_Prompt:_
Beneath this sentence is a listing. Return its lines from the one containing "Minimize the Nyomtatási előkép window" through the last, exactly, and omit the pictures.

*** Opening Listed records ***

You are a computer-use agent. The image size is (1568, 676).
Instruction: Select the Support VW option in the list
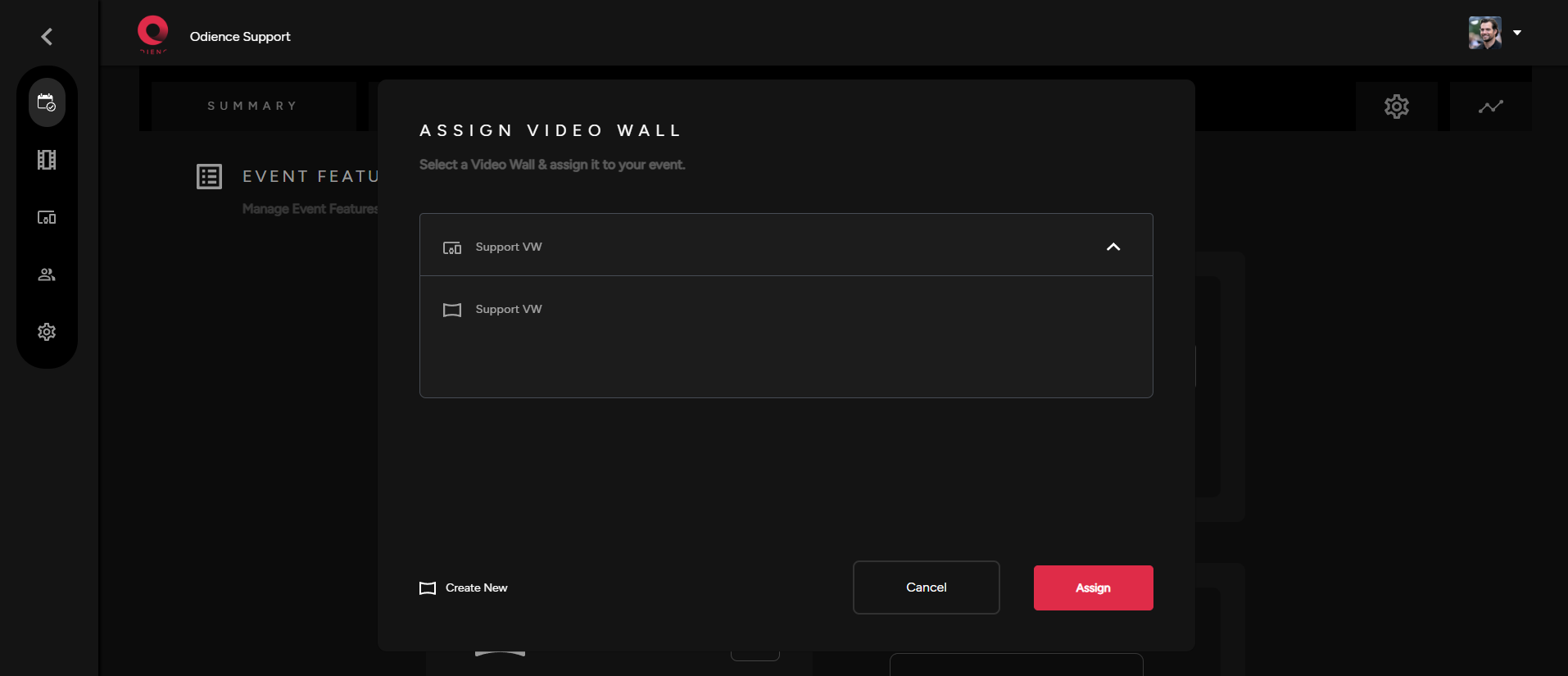tap(508, 310)
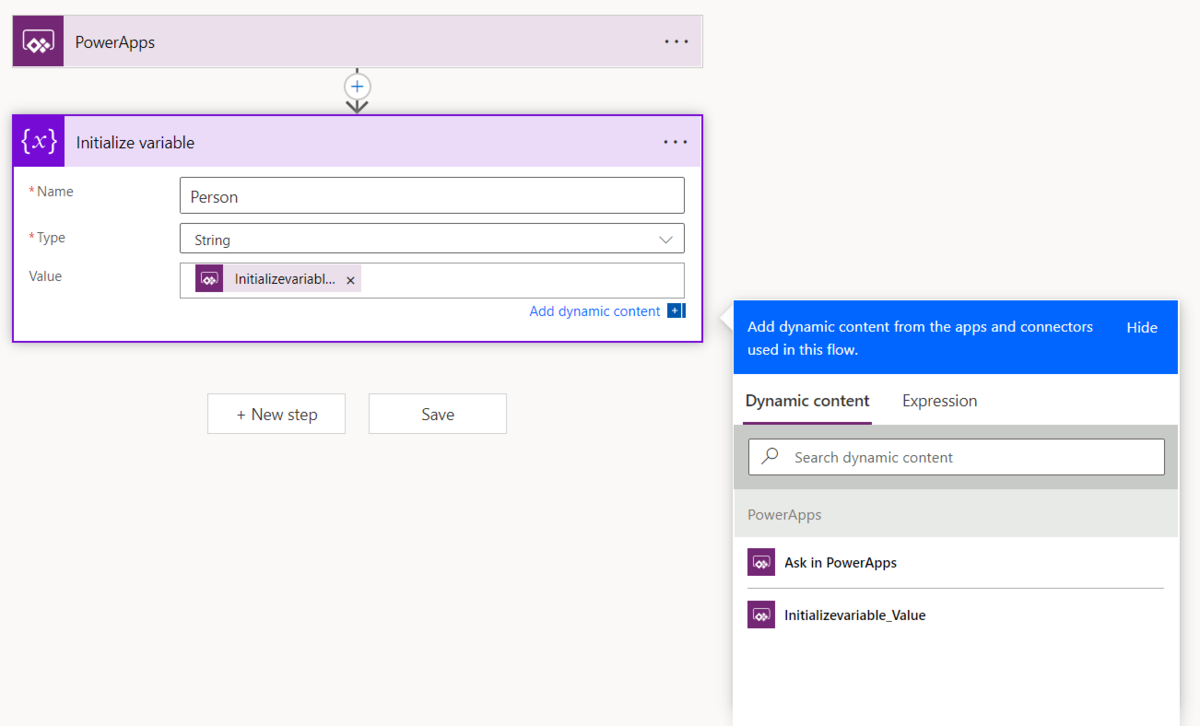The height and width of the screenshot is (726, 1200).
Task: Open the Initialize variable ellipsis menu
Action: pos(676,142)
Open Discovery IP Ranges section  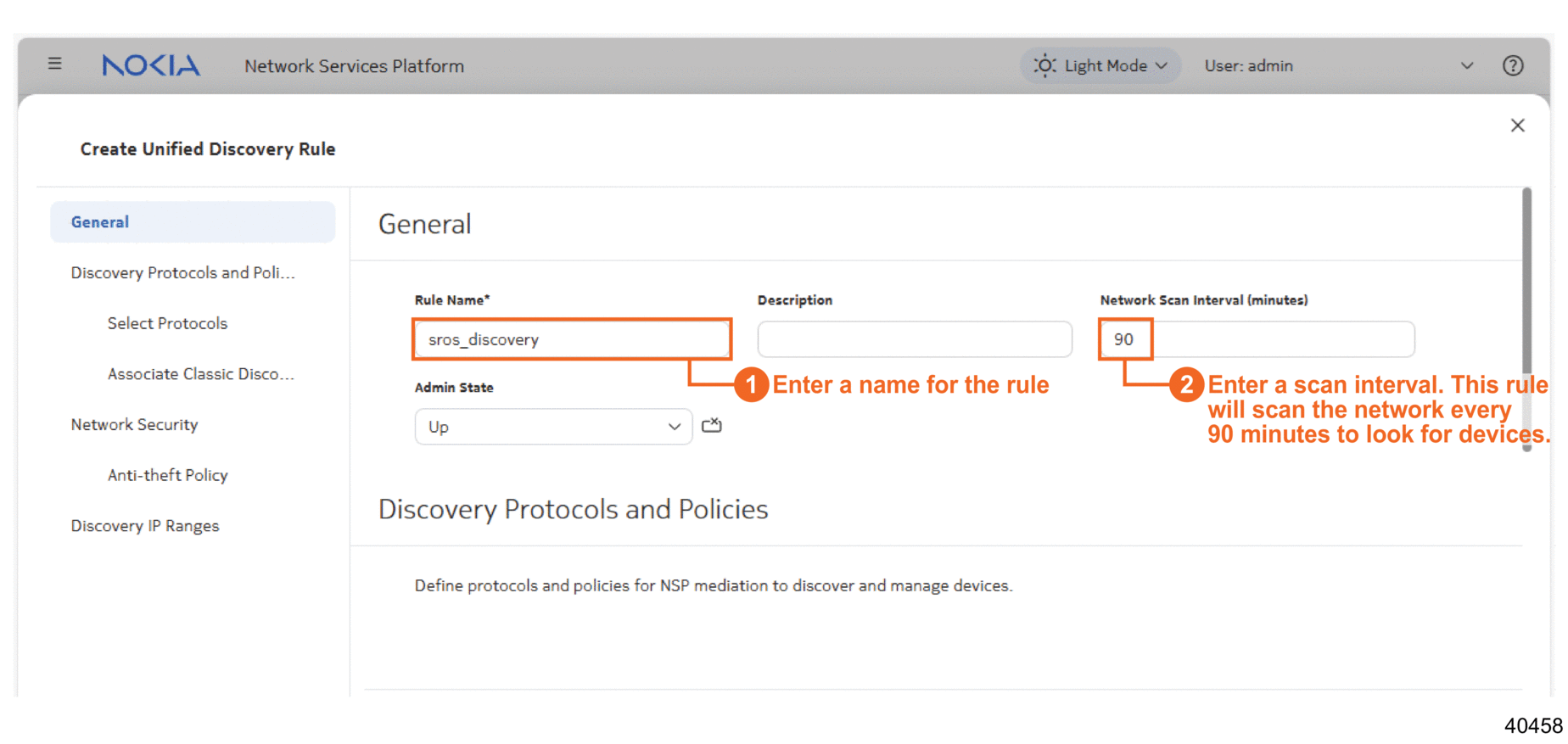[x=145, y=526]
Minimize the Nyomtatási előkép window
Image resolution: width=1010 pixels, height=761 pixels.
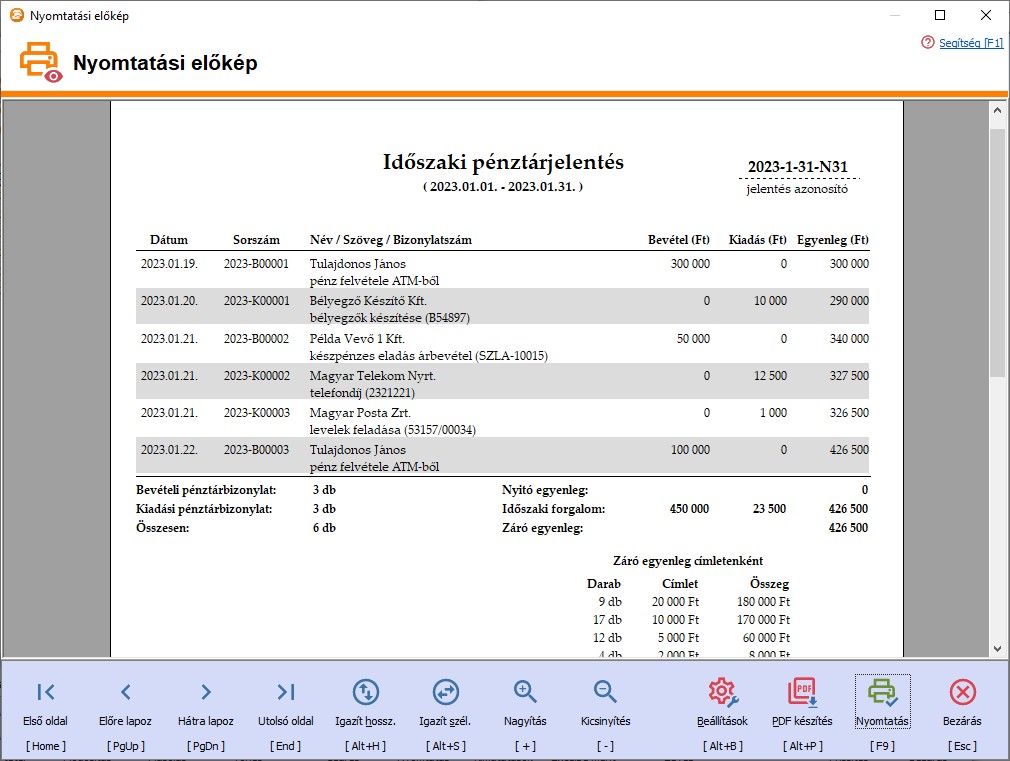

*** Closing Listed records ***

_Exercise solution:_
Minimize the Nyomtatási előkép window
Image resolution: width=1010 pixels, height=761 pixels.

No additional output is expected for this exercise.